YOUR INSTRUCTIONS: Put the lines from the start through the one containing "Close the audio", inclusive, into a JSON list of strings with one string per line and blank lines omitted.

DATASET:

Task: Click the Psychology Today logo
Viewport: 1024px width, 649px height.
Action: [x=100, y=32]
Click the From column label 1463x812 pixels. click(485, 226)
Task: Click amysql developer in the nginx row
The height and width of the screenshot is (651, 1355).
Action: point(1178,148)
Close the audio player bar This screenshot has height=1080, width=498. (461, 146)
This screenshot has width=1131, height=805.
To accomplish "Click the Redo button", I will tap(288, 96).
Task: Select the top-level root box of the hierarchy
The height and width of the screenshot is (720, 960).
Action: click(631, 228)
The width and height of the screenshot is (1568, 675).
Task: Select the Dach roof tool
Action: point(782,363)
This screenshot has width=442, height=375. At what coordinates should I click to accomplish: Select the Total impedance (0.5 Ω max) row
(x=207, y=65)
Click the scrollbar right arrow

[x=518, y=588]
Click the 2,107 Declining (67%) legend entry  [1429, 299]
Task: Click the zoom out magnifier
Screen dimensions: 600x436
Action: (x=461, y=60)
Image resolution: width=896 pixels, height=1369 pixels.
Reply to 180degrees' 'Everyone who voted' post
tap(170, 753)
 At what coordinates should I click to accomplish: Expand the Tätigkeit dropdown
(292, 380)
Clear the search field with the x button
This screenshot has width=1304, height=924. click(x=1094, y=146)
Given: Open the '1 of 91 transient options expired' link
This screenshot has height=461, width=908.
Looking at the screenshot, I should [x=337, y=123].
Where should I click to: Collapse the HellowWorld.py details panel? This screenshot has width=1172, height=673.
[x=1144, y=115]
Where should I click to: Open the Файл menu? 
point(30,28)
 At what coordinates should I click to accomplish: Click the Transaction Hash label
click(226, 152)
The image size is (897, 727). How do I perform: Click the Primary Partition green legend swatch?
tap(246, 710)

ANSWER TO THIS TASK:
[
  "Task: Click the Psychology Today logo",
  "Viewport: 1024px width, 649px height.",
  "Action: [x=100, y=32]",
  "Click the From column label 1463x812 pixels. click(485, 226)",
  "Task: Click amysql developer in the nginx row",
  "The height and width of the screenshot is (651, 1355).",
  "Action: point(1178,148)",
  "Close the audio player bar This screenshot has height=1080, width=498. (461, 146)"
]